Solusi pertama adalah restart laptop dan perhatikan kapan layar mulai bergaris serta berkedip. Langkah sederhana ini penting untuk membedakan apakah masalah berasal dari Windows, driver, atau hardware layar.

Langkahnya:

  1. Simpan pekerjaan yang masih terbuka.
  2. Klik Start.
  3. Pilih Power.
  4. Klik Restart.
  5. Amati layar sejak laptop mulai menyala.
  6. Perhatikan apakah garis dan kedipan muncul sejak logo merek laptop atau baru muncul setelah masuk Windows.
Kapan Layar Bergaris dan Berkedip? Kemungkinan Penyebab Arah Solusi
Baru muncul setelah masuk Windows Driver VGA, refresh rate, resolusi, Windows error Cek driver dan display settings
Muncul sejak logo awal LCD, fleksibel, GPU, RAM, motherboard Cek BIOS dan monitor eksternal
Muncul saat laptop panas Overheat, GPU, motherboard Cek suhu dan pendinginan
Berubah saat layar digerakkan Fleksibel, konektor layar, engsel Cek kabel layar dan engsel
Hilang setelah restart Glitch sementara pada driver atau Windows Pantau dan update driver jika sering kambuh

Jika garis dan kedipan hilang setelah restart, kemungkinan masalahnya hanya glitch sementara. Namun, jika muncul terus atau makin parah, lanjutkan ke solusi berikutnya.

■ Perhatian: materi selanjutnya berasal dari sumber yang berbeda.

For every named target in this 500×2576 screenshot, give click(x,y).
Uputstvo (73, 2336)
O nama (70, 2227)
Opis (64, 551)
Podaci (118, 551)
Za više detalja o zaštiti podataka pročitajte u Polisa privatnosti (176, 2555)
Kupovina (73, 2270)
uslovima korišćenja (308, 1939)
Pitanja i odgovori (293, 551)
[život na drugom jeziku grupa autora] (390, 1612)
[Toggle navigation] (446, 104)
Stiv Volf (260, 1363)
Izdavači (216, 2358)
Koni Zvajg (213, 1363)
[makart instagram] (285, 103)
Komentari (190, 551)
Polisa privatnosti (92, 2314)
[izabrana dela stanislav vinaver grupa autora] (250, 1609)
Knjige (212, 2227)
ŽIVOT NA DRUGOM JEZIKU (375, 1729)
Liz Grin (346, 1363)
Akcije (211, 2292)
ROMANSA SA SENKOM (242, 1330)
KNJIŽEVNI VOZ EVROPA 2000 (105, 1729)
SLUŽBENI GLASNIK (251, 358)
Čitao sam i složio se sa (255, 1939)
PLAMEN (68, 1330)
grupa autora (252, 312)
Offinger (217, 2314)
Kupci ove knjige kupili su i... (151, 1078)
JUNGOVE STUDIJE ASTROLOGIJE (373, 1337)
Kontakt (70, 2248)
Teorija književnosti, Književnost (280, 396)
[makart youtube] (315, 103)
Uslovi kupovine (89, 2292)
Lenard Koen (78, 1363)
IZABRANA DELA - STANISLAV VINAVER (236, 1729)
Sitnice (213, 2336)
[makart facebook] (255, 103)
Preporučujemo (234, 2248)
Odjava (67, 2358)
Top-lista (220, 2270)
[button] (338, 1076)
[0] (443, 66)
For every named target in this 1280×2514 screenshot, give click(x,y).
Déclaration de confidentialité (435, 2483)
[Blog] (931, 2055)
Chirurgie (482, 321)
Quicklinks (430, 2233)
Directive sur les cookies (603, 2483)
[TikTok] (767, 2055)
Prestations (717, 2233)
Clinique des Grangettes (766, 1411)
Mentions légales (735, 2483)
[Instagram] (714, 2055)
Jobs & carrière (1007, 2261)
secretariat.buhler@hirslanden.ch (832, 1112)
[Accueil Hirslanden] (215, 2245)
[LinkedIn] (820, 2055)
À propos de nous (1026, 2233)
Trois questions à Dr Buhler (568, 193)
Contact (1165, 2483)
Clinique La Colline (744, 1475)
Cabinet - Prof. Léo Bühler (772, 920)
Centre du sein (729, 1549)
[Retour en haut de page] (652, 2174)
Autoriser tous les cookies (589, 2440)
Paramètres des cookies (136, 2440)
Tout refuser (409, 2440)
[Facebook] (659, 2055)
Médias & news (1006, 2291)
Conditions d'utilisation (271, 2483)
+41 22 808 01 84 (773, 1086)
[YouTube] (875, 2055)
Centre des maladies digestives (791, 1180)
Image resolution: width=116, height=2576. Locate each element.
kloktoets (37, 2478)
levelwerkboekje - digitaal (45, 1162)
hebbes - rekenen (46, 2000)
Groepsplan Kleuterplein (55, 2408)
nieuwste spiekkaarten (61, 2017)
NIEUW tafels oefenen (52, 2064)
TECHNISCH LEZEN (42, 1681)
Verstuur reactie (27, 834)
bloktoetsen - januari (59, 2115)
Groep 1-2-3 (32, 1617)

2. Cek Apakah Garis dan Kedipan Muncul di BIOS

BIOS berjalan sebelum Windows. Karena itu, mengecek tampilan di BIOS dapat membantu mengetahui apakah masalah berasal dari software atau hardware. Jika layar normal di BIOS tetapi bergaris dan berkedip setelah masuk Windows, penyebabnya lebih mungkin driver, refresh rate, resolusi, atau file sistem. Jika BIOS juga bergaris dan berkedip, kemungkinan lebih kuat mengarah ke LCD, fleksibel, GPU, RAM, atau motherboard.

Cara umum masuk BIOS:

  1. Matikan laptop.
  2. Nyalakan kembali laptop.
  3. Segera tekan tombol BIOS berulang kali.
  4. Tombol yang umum dipakai adalah F2, F10, F12, Esc, atau Del, tergantung merek laptop.
  5. Jika BIOS terbuka, amati apakah layar tetap bergaris dan berkedip.
  6. Jangan mengubah pengaturan BIOS sembarangan.

Hasil pengecekan:

  • Jika BIOS normal, fokuskan solusi ke Windows, driver VGA, refresh rate, resolusi, dan aplikasi.
  • Jika BIOS ikut bergaris dan berkedip, fokuskan pengecekan ke LCD, fleksibel, konektor, GPU, RAM, atau motherboard.
  • Jika BIOS tidak tampil, coba monitor eksternal sebagai pembanding.

Langkah ini penting agar anda tidak langsung mengganti LCD padahal masalahnya hanya driver VGA atau pengaturan display.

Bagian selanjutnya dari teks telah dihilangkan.